If you think your govenemnt like mine is not culpable of some heinous acts, like the non questioning chinese citizens you also have been brainwashed

look up the history of air america, unfortunately there isn't much about them either except they were the CIA airforce.


----------



## DOMS (Jun 3, 2010)

bandaidwoman said:


> CIA FOIA - Special Collections: Vietnam Histories
> 
> from your own cia website, talks about the cia surrogate war in laos etc,



Once again, you're posting links to shit that you're not reading.  I did a search for Pol Pot in that document.  There is exactly _one_ entry.  It details that the actions taken by the NVA helped to solidify Pol Pot's regime.

Everyone knows that the US was doing all sorts of clandestine stuff in Asia.  None of which was done in concert with Pol Pot.  Like I said, he took advantage of the fallout of the US' action there, and that was it.

The US has sided with plenty of dictators, you don't need to go making shit up.


----------



## bio-chem (Jun 3, 2010)

DOMS said:


> Once again, you're posting links to shit that you're not reading.  I did a search for Pol Pot in that document.  There is exactly _one_ entry.  It details that the actions taken by the NVA helped to solidify Pol Pot's regime.
> 
> Everyone knows that the US was doing all sorts of clandestine stuff in Asia.  None of which was done in concert with Pol Pot.  Like I said, he took advantage of the fallout of the US' action there, and that was it.
> 
> The US has sided with plenty of dictators, you don't need to go making shit up.



Uh oh. DOMS decided to come in swinging. Im going to watch the fun


----------



## DOMS (Jun 3, 2010)

bandaidwoman said:


> Friends of Pol Pot
> they seem on the up and up
> 
> so did the american people even know that nixon and later johnson waged this secret war or are the carpet bombings a figment of our imagination?
> ...



Like I said, that's the same unsubstantiated crap that's been repeated every time the supposed link between the US and Pol Pot comes up.

"Two U.S. relief aid workers"?  That's their source?  Even then, what diabolic thing was the US supposed to have done?  They made sure that everyone, including the Khmer Rouge, had access to aid sent to SE Asia.  The horror!

The US gave Saddam weapons of mass destruction, but this shit, making sure that everyone got the humanitarian aid, that's the master move in supporting a dictator!


----------



## DOMS (Jun 3, 2010)

bio-chem said:


> Uh oh. DOMS decided to come in swinging.
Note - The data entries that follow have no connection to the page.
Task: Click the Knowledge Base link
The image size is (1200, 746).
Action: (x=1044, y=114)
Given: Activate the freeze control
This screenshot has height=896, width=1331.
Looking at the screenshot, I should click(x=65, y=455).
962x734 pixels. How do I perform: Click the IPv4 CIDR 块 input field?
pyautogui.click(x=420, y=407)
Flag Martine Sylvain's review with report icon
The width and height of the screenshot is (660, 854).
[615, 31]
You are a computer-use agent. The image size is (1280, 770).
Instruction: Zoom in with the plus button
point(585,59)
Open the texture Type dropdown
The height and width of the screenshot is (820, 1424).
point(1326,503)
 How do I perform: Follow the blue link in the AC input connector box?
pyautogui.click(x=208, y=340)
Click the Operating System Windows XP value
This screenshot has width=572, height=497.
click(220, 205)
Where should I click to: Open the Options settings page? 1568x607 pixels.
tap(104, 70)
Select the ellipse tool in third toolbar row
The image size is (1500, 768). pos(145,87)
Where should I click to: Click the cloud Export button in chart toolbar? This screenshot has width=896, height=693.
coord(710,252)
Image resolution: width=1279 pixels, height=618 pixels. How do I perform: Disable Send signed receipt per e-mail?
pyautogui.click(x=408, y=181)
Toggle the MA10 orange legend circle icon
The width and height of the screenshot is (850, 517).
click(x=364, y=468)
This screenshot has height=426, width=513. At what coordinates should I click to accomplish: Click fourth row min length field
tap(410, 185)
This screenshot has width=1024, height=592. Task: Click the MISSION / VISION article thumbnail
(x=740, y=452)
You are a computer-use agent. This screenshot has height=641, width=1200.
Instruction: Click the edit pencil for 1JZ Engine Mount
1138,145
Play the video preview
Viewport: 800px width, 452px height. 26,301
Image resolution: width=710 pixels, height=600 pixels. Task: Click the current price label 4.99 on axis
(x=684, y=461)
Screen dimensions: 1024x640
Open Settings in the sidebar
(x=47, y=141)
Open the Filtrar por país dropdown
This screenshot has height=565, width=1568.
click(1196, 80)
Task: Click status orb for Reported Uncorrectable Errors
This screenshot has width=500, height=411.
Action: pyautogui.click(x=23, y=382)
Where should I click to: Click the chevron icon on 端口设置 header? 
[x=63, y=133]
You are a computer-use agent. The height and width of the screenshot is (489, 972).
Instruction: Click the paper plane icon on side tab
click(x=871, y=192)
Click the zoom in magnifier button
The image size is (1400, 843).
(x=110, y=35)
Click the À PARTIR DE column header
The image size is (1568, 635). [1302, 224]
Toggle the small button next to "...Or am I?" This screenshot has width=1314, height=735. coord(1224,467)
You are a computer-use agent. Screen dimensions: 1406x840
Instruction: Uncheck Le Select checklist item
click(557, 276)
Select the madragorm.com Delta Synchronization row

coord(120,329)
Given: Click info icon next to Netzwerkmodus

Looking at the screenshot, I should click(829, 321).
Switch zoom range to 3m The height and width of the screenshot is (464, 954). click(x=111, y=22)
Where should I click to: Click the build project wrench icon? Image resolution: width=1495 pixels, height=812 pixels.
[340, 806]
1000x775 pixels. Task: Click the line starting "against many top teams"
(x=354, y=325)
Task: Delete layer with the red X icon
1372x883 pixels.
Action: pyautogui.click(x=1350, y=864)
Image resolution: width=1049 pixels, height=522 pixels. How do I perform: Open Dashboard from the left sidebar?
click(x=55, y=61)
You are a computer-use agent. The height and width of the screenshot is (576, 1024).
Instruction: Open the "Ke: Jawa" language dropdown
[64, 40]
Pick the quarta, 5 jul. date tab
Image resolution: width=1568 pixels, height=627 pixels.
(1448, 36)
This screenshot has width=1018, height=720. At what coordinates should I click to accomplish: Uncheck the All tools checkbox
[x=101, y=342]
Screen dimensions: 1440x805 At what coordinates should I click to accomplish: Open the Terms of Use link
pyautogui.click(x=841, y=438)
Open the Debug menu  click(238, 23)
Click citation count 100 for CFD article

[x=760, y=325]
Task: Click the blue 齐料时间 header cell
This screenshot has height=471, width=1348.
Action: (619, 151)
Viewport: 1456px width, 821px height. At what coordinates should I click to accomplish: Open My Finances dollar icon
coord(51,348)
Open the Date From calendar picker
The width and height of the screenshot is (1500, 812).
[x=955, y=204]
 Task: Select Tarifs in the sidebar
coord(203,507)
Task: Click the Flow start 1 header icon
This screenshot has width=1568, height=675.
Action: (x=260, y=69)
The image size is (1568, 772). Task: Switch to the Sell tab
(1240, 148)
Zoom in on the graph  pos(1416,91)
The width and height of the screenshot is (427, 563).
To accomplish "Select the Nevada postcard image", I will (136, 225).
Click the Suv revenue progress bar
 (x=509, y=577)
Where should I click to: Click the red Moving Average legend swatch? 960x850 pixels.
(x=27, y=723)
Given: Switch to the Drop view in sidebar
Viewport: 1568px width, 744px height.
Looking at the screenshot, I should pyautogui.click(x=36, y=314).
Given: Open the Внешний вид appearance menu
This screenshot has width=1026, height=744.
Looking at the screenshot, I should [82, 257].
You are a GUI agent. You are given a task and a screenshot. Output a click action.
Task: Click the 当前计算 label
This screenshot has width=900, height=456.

Im going to watch the fun



This isn't the first time I've debated this.  The first time I did, I simply assumed it was true.  The US has a track record for doing that crap; but try as I might, I simply couldn't find_ any credible proof_ that links the US to Pol Pot.

It's like the third-worlders don't want to believe that one of their own could rise up and kill like that on their own.  Inferiority complex?


----------



## bandaidwoman (Jun 3, 2010)

STRATFOR Search | STRATFOR

then go to statfor, reliable link, unfortunately archived articles are over 14 days require membership which I have but if you want to join you can


----------



## DOMS (Jun 3, 2010)

bandaidwoman said:


> STRATFOR Search | STRATFOR
> 
> then go to statfor, reliable link, unfortunately archived articles are over 14 days require membership which I have but if you want to join you can



Post it.  You're done it before.

Also, I find it hard to believe that one pay site on the _entire Internet_ is going to have the only real proof.  What's more likely is that someone is going to use the same information that everyone has access to, and use leaps in logic, assumptions, and such to try to "prove" it.

Put another way: they're not going to have any real proof.


----------



## bandaidwoman (Jun 3, 2010)

DOMS said:


> Post it.  You're done it before.
> 
> Also, I find it hard to believe that one pay site on the _entire Internet_ is going to have the only real proof.  What's more likely is that someone is going to use the same information that everyone has access to, and use leaps in logic, assumptions, and such to try to "prove" it.
> 
> Put another way: they're not going to have any real proof.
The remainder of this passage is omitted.